_Provided material_:
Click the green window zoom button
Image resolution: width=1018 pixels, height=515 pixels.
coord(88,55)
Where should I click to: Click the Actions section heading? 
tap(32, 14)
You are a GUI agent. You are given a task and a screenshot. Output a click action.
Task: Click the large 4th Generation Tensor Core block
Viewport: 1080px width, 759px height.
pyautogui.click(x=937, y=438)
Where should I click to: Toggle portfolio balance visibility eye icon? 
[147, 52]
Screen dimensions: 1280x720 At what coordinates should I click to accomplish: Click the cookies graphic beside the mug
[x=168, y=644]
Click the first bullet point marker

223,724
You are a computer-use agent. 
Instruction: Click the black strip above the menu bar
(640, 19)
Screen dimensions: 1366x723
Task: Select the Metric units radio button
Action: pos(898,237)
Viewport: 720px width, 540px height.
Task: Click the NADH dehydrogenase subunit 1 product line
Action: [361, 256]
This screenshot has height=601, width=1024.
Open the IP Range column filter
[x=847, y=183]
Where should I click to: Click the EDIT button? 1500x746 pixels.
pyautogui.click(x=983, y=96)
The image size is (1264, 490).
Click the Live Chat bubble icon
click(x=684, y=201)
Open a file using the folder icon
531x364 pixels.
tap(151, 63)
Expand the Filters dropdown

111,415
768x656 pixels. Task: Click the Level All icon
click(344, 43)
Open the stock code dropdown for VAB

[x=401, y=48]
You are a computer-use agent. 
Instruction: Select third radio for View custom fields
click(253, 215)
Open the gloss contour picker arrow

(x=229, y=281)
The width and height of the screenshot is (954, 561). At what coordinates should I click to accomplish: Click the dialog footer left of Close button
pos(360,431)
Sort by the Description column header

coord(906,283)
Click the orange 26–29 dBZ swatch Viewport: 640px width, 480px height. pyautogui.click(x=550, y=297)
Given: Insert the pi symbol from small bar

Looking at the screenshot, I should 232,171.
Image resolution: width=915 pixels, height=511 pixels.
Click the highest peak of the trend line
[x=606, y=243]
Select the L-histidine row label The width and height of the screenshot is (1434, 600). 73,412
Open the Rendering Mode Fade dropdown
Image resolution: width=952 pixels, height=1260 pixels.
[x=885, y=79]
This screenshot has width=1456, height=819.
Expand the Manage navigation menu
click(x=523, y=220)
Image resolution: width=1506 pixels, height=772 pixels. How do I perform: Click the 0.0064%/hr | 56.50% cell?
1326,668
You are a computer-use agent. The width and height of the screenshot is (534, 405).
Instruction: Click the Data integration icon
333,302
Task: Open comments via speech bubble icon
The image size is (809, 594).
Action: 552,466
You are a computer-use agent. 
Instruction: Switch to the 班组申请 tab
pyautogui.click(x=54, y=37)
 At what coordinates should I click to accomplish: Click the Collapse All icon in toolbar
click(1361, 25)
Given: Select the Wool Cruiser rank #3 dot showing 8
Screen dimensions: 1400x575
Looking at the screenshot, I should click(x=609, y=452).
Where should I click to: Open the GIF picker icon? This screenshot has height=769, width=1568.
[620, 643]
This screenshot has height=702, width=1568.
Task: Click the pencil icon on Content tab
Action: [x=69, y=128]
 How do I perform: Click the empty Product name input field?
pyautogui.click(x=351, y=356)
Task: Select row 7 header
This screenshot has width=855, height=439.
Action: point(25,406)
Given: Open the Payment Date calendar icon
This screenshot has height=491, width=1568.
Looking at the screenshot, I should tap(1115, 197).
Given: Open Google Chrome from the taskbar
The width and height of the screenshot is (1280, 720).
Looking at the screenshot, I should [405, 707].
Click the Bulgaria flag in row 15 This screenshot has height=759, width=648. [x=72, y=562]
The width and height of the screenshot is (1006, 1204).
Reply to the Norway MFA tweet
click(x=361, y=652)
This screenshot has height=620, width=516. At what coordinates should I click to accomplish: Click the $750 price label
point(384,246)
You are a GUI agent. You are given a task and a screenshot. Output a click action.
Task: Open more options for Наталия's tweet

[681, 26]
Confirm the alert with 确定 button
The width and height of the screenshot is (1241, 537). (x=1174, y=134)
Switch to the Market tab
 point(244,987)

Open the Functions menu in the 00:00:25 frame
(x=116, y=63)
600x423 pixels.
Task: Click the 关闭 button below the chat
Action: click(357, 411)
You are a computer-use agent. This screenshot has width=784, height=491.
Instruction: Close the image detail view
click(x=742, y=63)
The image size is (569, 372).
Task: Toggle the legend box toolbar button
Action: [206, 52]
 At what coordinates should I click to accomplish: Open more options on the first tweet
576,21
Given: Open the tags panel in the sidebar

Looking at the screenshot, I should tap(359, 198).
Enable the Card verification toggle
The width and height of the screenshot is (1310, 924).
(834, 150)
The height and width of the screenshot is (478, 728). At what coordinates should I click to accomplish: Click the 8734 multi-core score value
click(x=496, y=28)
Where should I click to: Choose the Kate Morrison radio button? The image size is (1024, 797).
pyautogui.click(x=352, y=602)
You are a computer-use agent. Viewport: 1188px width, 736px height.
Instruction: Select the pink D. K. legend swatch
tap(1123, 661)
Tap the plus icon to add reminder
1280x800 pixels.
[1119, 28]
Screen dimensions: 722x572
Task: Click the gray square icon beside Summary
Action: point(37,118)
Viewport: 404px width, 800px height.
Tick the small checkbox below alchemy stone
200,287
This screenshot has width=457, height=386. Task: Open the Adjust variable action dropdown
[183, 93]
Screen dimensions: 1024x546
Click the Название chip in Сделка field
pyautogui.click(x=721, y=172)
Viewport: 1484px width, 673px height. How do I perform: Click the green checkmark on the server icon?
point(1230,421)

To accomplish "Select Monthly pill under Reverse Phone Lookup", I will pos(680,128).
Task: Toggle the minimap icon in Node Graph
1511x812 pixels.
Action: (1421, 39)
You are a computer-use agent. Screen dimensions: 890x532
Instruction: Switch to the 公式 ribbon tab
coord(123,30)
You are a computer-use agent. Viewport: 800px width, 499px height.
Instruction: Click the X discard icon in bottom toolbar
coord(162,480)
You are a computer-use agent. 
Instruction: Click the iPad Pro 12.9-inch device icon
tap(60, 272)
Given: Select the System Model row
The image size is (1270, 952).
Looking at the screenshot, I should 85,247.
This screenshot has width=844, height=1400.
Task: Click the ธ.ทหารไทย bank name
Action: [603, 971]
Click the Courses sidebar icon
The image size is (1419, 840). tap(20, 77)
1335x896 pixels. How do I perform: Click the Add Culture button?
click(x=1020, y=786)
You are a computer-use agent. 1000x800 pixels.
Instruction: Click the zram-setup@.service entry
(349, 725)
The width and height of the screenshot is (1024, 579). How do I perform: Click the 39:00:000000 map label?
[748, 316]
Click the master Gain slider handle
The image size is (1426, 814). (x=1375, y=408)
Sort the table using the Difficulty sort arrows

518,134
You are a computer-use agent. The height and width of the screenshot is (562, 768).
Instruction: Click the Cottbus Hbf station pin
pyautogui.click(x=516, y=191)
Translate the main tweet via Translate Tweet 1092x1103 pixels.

_Work task_:
All of the data above needs to be set down again exactly. Include every line.

_Answer box_:
Click the green window zoom button
Image resolution: width=1018 pixels, height=515 pixels.
coord(88,55)
Where should I click to: Click the Actions section heading? 
tap(32, 14)
You are a GUI agent. You are given a task and a screenshot. Output a click action.
Task: Click the large 4th Generation Tensor Core block
Viewport: 1080px width, 759px height.
pyautogui.click(x=937, y=438)
Where should I click to: Toggle portfolio balance visibility eye icon? 
[147, 52]
Screen dimensions: 1280x720 At what coordinates should I click to accomplish: Click the cookies graphic beside the mug
[x=168, y=644]
Click the first bullet point marker

223,724
You are a computer-use agent. 
Instruction: Click the black strip above the menu bar
(640, 19)
Screen dimensions: 1366x723
Task: Select the Metric units radio button
Action: pos(898,237)
Viewport: 720px width, 540px height.
Task: Click the NADH dehydrogenase subunit 1 product line
Action: [361, 256]
This screenshot has height=601, width=1024.
Open the IP Range column filter
[x=847, y=183]
Where should I click to: Click the EDIT button? 1500x746 pixels.
pyautogui.click(x=983, y=96)
The image size is (1264, 490).
Click the Live Chat bubble icon
click(x=684, y=201)
Open a file using the folder icon
531x364 pixels.
tap(151, 63)
Expand the Filters dropdown

111,415
768x656 pixels. Task: Click the Level All icon
click(344, 43)
Open the stock code dropdown for VAB

[x=401, y=48]
You are a computer-use agent. 
Instruction: Select third radio for View custom fields
click(253, 215)
Open the gloss contour picker arrow

(x=229, y=281)
The width and height of the screenshot is (954, 561). At what coordinates should I click to accomplish: Click the dialog footer left of Close button
pos(360,431)
Sort by the Description column header

coord(906,283)
Click the orange 26–29 dBZ swatch Viewport: 640px width, 480px height. pyautogui.click(x=550, y=297)
Given: Insert the pi symbol from small bar

Looking at the screenshot, I should 232,171.
Image resolution: width=915 pixels, height=511 pixels.
Click the highest peak of the trend line
[x=606, y=243]
Select the L-histidine row label The width and height of the screenshot is (1434, 600). 73,412
Open the Rendering Mode Fade dropdown
Image resolution: width=952 pixels, height=1260 pixels.
[x=885, y=79]
This screenshot has width=1456, height=819.
Expand the Manage navigation menu
click(x=523, y=220)
Image resolution: width=1506 pixels, height=772 pixels. How do I perform: Click the 0.0064%/hr | 56.50% cell?
1326,668
You are a computer-use agent. The width and height of the screenshot is (534, 405).
Instruction: Click the Data integration icon
333,302
Task: Open comments via speech bubble icon
The image size is (809, 594).
Action: 552,466
You are a computer-use agent. 
Instruction: Switch to the 班组申请 tab
pyautogui.click(x=54, y=37)
 At what coordinates should I click to accomplish: Click the Collapse All icon in toolbar
click(1361, 25)
Given: Select the Wool Cruiser rank #3 dot showing 8
Screen dimensions: 1400x575
Looking at the screenshot, I should click(x=609, y=452).
Where should I click to: Open the GIF picker icon? This screenshot has height=769, width=1568.
[620, 643]
This screenshot has height=702, width=1568.
Task: Click the pencil icon on Content tab
Action: [x=69, y=128]
 How do I perform: Click the empty Product name input field?
pyautogui.click(x=351, y=356)
Task: Select row 7 header
This screenshot has width=855, height=439.
Action: point(25,406)
Given: Open the Payment Date calendar icon
This screenshot has height=491, width=1568.
Looking at the screenshot, I should tap(1115, 197).
Given: Open Google Chrome from the taskbar
The width and height of the screenshot is (1280, 720).
Looking at the screenshot, I should [405, 707].
Click the Bulgaria flag in row 15 This screenshot has height=759, width=648. [x=72, y=562]
The width and height of the screenshot is (1006, 1204).
Reply to the Norway MFA tweet
click(x=361, y=652)
This screenshot has height=620, width=516. At what coordinates should I click to accomplish: Click the $750 price label
point(384,246)
You are a GUI agent. You are given a task and a screenshot. Output a click action.
Task: Open more options for Наталия's tweet

[681, 26]
Confirm the alert with 确定 button
The width and height of the screenshot is (1241, 537). (x=1174, y=134)
Switch to the Market tab
 point(244,987)

Open the Functions menu in the 00:00:25 frame
(x=116, y=63)
600x423 pixels.
Task: Click the 关闭 button below the chat
Action: click(357, 411)
You are a computer-use agent. This screenshot has width=784, height=491.
Instruction: Close the image detail view
click(x=742, y=63)
The image size is (569, 372).
Task: Toggle the legend box toolbar button
Action: [206, 52]
 At what coordinates should I click to accomplish: Open more options on the first tweet
576,21
Given: Open the tags panel in the sidebar

Looking at the screenshot, I should tap(359, 198).
Enable the Card verification toggle
The width and height of the screenshot is (1310, 924).
(834, 150)
The height and width of the screenshot is (478, 728). At what coordinates should I click to accomplish: Click the 8734 multi-core score value
click(x=496, y=28)
Where should I click to: Choose the Kate Morrison radio button? The image size is (1024, 797).
pyautogui.click(x=352, y=602)
You are a computer-use agent. Viewport: 1188px width, 736px height.
Instruction: Select the pink D. K. legend swatch
tap(1123, 661)
Tap the plus icon to add reminder
1280x800 pixels.
[1119, 28]
Screen dimensions: 722x572
Task: Click the gray square icon beside Summary
Action: point(37,118)
Viewport: 404px width, 800px height.
Tick the small checkbox below alchemy stone
200,287
This screenshot has width=457, height=386. Task: Open the Adjust variable action dropdown
[183, 93]
Screen dimensions: 1024x546
Click the Название chip in Сделка field
pyautogui.click(x=721, y=172)
Viewport: 1484px width, 673px height. How do I perform: Click the green checkmark on the server icon?
point(1230,421)

To accomplish "Select Monthly pill under Reverse Phone Lookup", I will pos(680,128).
Task: Toggle the minimap icon in Node Graph
1511x812 pixels.
Action: (1421, 39)
You are a computer-use agent. Screen dimensions: 890x532
Instruction: Switch to the 公式 ribbon tab
coord(123,30)
You are a computer-use agent. Viewport: 800px width, 499px height.
Instruction: Click the X discard icon in bottom toolbar
coord(162,480)
You are a computer-use agent. 
Instruction: Click the iPad Pro 12.9-inch device icon
tap(60, 272)
Given: Select the System Model row
The image size is (1270, 952).
Looking at the screenshot, I should 85,247.
This screenshot has width=844, height=1400.
Task: Click the ธ.ทหารไทย bank name
Action: [603, 971]
Click the Courses sidebar icon
The image size is (1419, 840). tap(20, 77)
1335x896 pixels. How do I perform: Click the Add Culture button?
click(x=1020, y=786)
You are a computer-use agent. 1000x800 pixels.
Instruction: Click the zram-setup@.service entry
(349, 725)
The width and height of the screenshot is (1024, 579). How do I perform: Click the 39:00:000000 map label?
[748, 316]
Click the master Gain slider handle
The image size is (1426, 814). (x=1375, y=408)
Sort the table using the Difficulty sort arrows

518,134
You are a computer-use agent. The height and width of the screenshot is (562, 768).
Instruction: Click the Cottbus Hbf station pin
pyautogui.click(x=516, y=191)
Translate the main tweet via Translate Tweet 1092x1103 pixels.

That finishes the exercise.